-------- Supplied entries

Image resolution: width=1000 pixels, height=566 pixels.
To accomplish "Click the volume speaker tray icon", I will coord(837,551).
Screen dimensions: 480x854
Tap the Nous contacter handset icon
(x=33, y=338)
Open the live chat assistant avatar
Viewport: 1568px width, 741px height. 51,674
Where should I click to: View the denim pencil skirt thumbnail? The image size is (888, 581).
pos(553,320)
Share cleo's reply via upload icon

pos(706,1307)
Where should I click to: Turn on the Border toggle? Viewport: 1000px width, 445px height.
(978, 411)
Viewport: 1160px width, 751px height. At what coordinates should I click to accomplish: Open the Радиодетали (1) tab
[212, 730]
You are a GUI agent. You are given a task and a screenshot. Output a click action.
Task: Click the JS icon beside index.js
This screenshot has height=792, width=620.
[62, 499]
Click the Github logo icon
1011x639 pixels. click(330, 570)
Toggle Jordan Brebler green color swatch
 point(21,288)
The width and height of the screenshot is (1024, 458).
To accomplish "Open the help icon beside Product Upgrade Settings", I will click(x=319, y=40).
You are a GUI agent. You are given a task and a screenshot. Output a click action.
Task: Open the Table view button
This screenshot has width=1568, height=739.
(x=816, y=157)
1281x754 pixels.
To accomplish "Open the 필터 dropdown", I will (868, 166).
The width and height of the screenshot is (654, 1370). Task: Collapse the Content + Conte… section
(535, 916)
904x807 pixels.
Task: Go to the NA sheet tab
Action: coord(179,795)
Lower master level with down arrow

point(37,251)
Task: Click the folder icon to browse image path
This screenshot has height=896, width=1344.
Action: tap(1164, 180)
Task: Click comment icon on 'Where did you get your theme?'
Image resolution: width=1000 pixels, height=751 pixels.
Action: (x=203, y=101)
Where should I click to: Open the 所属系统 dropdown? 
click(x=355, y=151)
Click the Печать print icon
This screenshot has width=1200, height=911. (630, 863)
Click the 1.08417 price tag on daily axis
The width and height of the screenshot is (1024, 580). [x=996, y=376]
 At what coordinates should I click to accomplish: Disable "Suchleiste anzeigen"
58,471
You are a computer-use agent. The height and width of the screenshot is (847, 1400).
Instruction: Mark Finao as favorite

----------------

- **Activity**
Return the entries in full. Do not alter them.

- **Completed exercise**
Image resolution: width=1000 pixels, height=566 pixels.
To accomplish "Click the volume speaker tray icon", I will coord(837,551).
Screen dimensions: 480x854
Tap the Nous contacter handset icon
(x=33, y=338)
Open the live chat assistant avatar
Viewport: 1568px width, 741px height. 51,674
Where should I click to: View the denim pencil skirt thumbnail? The image size is (888, 581).
pos(553,320)
Share cleo's reply via upload icon

pos(706,1307)
Where should I click to: Turn on the Border toggle? Viewport: 1000px width, 445px height.
(978, 411)
Viewport: 1160px width, 751px height. At what coordinates should I click to accomplish: Open the Радиодетали (1) tab
[212, 730]
You are a GUI agent. You are given a task and a screenshot. Output a click action.
Task: Click the JS icon beside index.js
This screenshot has height=792, width=620.
[62, 499]
Click the Github logo icon
1011x639 pixels. click(330, 570)
Toggle Jordan Brebler green color swatch
 point(21,288)
The width and height of the screenshot is (1024, 458).
To accomplish "Open the help icon beside Product Upgrade Settings", I will click(x=319, y=40).
You are a GUI agent. You are given a task and a screenshot. Output a click action.
Task: Open the Table view button
This screenshot has width=1568, height=739.
(x=816, y=157)
1281x754 pixels.
To accomplish "Open the 필터 dropdown", I will (868, 166).
The width and height of the screenshot is (654, 1370). Task: Collapse the Content + Conte… section
(535, 916)
904x807 pixels.
Task: Go to the NA sheet tab
Action: coord(179,795)
Lower master level with down arrow

point(37,251)
Task: Click the folder icon to browse image path
This screenshot has height=896, width=1344.
Action: tap(1164, 180)
Task: Click comment icon on 'Where did you get your theme?'
Image resolution: width=1000 pixels, height=751 pixels.
Action: (x=203, y=101)
Where should I click to: Open the 所属系统 dropdown? 
click(x=355, y=151)
Click the Печать print icon
This screenshot has width=1200, height=911. (630, 863)
Click the 1.08417 price tag on daily axis
The width and height of the screenshot is (1024, 580). [x=996, y=376]
 At what coordinates should I click to accomplish: Disable "Suchleiste anzeigen"
58,471
You are a computer-use agent. The height and width of the screenshot is (847, 1400).
Instruction: Mark Finao as favorite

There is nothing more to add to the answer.